## Extracted records
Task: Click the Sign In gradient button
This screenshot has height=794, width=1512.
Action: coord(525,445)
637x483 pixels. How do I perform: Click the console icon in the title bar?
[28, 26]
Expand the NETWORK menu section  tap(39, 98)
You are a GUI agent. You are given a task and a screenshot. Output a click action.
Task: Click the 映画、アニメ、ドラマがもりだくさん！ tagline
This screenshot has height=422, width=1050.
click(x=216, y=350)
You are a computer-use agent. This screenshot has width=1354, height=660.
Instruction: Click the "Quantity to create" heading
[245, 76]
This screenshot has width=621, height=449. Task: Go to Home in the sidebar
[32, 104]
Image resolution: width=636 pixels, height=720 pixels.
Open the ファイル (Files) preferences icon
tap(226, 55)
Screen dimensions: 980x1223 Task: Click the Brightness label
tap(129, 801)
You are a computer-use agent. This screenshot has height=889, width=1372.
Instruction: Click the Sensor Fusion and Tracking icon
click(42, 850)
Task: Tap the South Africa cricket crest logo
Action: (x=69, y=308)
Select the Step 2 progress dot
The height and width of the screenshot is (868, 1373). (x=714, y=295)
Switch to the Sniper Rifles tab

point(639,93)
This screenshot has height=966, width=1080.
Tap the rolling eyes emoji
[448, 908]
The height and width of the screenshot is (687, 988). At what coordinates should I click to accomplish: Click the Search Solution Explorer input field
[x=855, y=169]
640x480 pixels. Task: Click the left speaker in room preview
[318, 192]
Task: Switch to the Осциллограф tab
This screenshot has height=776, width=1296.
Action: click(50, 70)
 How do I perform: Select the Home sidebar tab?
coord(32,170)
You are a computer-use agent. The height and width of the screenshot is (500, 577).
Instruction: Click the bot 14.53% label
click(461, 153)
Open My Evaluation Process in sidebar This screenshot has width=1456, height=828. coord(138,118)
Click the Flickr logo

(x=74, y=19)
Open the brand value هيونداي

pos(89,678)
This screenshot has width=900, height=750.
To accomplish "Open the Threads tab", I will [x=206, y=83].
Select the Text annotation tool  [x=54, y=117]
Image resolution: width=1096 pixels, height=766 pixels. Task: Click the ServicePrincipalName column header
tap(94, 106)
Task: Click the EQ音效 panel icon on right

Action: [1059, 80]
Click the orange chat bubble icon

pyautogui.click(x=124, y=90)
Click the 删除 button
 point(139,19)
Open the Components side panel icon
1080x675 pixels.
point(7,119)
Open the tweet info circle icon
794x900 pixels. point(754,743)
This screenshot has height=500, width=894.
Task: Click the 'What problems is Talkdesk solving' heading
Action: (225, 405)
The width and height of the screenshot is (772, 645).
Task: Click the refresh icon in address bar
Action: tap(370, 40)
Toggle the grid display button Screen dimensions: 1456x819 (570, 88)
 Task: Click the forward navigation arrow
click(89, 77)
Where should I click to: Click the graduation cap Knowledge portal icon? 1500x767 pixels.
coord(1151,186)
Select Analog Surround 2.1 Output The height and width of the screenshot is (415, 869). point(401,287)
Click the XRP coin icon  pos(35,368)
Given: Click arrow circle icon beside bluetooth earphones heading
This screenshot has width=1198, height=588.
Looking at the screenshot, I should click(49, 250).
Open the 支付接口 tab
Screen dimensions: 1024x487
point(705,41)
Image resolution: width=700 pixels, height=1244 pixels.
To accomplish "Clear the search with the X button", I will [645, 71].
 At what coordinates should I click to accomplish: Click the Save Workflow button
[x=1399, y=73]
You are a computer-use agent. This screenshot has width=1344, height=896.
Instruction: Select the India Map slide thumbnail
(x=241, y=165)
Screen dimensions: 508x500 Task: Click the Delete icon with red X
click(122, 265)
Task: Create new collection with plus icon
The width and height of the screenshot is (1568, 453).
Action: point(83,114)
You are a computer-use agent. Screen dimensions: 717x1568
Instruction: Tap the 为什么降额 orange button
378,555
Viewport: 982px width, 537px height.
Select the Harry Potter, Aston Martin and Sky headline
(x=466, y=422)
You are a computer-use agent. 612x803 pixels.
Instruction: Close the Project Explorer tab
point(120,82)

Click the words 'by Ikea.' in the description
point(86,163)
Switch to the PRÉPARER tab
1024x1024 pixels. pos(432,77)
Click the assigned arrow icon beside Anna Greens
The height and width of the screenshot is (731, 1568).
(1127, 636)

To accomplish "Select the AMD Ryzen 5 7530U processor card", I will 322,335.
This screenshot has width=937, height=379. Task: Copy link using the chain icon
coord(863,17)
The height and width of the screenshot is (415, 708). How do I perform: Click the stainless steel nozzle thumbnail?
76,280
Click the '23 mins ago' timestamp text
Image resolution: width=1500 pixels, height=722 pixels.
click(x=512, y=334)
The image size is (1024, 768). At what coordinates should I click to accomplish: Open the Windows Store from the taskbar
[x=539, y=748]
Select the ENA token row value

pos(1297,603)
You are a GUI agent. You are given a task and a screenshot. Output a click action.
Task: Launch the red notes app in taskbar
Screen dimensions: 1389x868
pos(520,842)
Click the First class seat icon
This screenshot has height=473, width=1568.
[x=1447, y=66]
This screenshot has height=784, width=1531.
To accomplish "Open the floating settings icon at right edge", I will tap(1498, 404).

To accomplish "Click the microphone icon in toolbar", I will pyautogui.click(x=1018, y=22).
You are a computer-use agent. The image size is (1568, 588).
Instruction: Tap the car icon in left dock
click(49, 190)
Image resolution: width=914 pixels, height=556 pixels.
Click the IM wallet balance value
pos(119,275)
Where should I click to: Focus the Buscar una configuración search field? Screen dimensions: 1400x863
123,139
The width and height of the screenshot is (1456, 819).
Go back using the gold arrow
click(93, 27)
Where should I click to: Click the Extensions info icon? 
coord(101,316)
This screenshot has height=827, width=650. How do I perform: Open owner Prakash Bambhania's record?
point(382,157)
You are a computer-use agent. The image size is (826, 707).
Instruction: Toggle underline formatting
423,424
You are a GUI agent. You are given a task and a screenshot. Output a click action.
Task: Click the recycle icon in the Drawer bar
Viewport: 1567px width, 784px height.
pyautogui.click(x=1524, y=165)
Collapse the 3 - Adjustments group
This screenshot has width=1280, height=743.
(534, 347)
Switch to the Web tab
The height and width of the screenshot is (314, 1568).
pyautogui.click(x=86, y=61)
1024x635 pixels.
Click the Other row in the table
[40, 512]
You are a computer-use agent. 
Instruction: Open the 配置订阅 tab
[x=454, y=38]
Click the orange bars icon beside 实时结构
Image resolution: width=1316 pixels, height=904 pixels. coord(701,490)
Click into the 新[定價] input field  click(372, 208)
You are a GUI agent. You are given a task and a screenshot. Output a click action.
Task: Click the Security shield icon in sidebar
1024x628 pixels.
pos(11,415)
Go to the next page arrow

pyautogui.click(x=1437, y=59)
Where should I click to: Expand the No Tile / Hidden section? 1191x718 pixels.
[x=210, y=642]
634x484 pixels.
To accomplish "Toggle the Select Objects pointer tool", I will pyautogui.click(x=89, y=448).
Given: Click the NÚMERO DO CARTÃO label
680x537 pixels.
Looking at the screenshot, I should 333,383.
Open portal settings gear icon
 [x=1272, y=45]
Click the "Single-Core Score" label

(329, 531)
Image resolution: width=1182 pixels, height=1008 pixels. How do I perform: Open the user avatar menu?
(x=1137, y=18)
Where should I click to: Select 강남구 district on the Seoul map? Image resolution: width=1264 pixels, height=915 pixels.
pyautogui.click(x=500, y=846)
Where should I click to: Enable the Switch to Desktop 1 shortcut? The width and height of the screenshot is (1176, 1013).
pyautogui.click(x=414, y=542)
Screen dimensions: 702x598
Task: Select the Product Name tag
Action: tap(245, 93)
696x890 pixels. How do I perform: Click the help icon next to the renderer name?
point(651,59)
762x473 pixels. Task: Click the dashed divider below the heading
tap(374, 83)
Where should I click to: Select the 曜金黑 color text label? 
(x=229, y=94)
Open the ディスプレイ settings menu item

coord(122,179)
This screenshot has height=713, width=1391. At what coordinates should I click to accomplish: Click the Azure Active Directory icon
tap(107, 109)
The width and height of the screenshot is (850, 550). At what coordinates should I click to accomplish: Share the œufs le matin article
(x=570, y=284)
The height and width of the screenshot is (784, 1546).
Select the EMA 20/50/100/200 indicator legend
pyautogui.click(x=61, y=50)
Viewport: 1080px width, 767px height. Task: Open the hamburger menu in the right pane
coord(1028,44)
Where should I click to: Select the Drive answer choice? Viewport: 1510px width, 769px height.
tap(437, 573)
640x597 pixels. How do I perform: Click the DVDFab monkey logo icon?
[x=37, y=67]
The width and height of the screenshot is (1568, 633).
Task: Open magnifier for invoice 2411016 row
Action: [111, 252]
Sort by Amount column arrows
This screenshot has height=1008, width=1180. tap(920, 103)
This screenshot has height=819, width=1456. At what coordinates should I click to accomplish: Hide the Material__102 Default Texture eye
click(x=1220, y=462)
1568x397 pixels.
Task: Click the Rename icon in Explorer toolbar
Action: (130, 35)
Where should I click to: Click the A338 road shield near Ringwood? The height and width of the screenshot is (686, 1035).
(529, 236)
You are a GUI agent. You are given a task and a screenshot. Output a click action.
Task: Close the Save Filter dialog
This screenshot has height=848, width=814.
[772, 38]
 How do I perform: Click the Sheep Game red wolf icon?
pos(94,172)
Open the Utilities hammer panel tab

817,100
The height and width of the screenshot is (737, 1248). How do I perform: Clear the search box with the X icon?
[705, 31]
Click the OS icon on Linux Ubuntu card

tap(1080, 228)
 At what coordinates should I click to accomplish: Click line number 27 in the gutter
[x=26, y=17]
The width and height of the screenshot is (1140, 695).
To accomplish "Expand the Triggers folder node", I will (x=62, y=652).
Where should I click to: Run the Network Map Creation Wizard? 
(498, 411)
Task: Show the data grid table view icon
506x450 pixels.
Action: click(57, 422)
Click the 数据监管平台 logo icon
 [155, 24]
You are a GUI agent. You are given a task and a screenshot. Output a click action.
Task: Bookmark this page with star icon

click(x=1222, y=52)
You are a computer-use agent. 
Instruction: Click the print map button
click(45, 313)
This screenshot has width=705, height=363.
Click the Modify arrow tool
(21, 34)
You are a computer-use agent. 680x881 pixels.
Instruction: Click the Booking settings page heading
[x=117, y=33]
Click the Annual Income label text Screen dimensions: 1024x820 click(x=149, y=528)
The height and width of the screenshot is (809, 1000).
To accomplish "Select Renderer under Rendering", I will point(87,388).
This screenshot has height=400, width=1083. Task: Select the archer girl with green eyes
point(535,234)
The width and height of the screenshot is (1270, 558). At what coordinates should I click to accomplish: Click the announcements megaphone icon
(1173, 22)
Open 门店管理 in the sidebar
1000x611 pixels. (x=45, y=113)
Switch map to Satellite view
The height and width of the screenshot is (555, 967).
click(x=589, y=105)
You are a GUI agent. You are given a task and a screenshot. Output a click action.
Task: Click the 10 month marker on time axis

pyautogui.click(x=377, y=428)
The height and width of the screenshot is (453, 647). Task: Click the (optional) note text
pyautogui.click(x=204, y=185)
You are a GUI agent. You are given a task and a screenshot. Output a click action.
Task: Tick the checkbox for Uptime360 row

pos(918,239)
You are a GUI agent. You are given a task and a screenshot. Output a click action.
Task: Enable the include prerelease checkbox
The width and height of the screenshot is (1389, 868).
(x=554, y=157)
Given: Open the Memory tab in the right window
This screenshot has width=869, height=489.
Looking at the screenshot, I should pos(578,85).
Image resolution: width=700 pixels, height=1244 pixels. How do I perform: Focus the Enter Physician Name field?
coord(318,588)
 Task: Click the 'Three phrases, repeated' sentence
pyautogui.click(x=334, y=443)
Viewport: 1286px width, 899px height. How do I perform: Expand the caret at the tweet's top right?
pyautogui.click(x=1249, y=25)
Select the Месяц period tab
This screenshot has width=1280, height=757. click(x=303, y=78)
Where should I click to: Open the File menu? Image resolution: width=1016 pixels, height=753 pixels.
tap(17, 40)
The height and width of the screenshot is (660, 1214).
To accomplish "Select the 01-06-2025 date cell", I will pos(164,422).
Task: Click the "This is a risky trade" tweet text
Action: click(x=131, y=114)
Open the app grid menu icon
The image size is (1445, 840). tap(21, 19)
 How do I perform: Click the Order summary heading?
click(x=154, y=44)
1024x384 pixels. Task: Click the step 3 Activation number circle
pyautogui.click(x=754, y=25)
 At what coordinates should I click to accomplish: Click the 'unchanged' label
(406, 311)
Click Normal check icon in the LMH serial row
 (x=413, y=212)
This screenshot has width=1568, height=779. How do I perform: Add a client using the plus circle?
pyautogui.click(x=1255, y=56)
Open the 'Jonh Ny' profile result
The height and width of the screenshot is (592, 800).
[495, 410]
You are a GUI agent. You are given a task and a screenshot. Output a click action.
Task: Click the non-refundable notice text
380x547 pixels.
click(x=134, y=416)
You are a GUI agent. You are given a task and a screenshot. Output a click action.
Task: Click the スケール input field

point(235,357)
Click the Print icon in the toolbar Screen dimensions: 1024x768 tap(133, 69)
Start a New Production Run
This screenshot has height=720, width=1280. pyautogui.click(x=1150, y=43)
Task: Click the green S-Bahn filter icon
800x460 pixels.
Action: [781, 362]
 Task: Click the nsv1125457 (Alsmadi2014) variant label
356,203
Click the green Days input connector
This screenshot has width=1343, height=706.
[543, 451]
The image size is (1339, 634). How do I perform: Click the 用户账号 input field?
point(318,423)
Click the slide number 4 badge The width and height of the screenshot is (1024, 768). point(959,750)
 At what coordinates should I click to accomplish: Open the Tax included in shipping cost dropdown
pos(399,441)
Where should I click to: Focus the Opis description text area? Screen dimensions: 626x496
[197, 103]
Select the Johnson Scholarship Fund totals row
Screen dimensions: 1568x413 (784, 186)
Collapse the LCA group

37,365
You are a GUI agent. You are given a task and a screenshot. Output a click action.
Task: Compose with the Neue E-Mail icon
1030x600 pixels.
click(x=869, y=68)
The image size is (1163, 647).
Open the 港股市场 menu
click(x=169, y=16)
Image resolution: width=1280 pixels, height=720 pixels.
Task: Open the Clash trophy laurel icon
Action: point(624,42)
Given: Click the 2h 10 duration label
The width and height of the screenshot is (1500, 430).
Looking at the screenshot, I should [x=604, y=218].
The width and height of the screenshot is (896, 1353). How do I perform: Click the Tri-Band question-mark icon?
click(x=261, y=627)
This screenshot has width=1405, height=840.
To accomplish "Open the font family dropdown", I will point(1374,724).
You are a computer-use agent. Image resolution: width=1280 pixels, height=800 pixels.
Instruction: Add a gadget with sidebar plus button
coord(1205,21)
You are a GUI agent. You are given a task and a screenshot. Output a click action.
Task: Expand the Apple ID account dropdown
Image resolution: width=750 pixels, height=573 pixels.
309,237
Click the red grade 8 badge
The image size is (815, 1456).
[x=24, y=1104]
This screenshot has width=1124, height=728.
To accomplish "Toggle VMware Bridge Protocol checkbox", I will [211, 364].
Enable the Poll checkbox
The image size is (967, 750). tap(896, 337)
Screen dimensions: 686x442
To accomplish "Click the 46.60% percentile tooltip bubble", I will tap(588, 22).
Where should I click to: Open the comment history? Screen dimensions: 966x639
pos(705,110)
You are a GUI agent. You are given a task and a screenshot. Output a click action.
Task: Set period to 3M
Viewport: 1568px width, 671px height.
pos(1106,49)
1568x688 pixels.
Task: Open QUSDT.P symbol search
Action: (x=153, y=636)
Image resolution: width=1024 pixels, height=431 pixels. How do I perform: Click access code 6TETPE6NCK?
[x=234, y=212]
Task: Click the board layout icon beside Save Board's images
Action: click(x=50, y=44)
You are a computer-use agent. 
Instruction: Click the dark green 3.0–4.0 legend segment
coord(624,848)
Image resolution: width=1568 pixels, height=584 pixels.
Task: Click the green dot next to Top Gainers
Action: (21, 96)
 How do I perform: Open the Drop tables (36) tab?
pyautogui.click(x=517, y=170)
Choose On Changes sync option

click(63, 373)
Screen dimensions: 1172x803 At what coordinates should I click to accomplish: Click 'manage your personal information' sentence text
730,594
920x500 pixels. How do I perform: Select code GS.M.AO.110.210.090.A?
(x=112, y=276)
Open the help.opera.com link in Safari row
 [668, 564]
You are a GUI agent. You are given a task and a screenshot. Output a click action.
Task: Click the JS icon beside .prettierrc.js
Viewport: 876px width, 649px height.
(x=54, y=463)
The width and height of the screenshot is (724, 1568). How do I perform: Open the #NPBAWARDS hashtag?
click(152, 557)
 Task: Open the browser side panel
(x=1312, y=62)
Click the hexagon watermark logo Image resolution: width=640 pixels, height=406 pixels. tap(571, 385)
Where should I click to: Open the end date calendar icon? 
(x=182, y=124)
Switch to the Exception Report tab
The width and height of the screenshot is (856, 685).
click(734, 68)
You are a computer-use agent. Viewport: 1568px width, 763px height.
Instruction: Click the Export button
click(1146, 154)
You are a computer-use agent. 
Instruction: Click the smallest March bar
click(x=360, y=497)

## Activity
Copy the entries above exactly, but only from the line holding "This screenshot has width=1568, height=779." through the line holding "The image size is (1163, 647).", both included.

## Answer space
This screenshot has width=1568, height=779. How do I perform: Add a client using the plus circle?
pyautogui.click(x=1255, y=56)
Open the 'Jonh Ny' profile result
The height and width of the screenshot is (592, 800).
[495, 410]
You are a GUI agent. You are given a task and a screenshot. Output a click action.
Task: Click the non-refundable notice text
380x547 pixels.
click(x=134, y=416)
You are a GUI agent. You are given a task and a screenshot. Output a click action.
Task: Click the スケール input field

point(235,357)
Click the Print icon in the toolbar Screen dimensions: 1024x768 tap(133, 69)
Start a New Production Run
This screenshot has height=720, width=1280. pyautogui.click(x=1150, y=43)
Task: Click the green S-Bahn filter icon
800x460 pixels.
Action: [781, 362]
 Task: Click the nsv1125457 (Alsmadi2014) variant label
356,203
Click the green Days input connector
This screenshot has width=1343, height=706.
[543, 451]
The image size is (1339, 634). How do I perform: Click the 用户账号 input field?
point(318,423)
Click the slide number 4 badge The width and height of the screenshot is (1024, 768). point(959,750)
 At what coordinates should I click to accomplish: Open the Tax included in shipping cost dropdown
pos(399,441)
Where should I click to: Focus the Opis description text area? Screen dimensions: 626x496
[197, 103]
Select the Johnson Scholarship Fund totals row
Screen dimensions: 1568x413 (784, 186)
Collapse the LCA group

37,365
You are a GUI agent. You are given a task and a screenshot. Output a click action.
Task: Compose with the Neue E-Mail icon
1030x600 pixels.
click(x=869, y=68)
The image size is (1163, 647).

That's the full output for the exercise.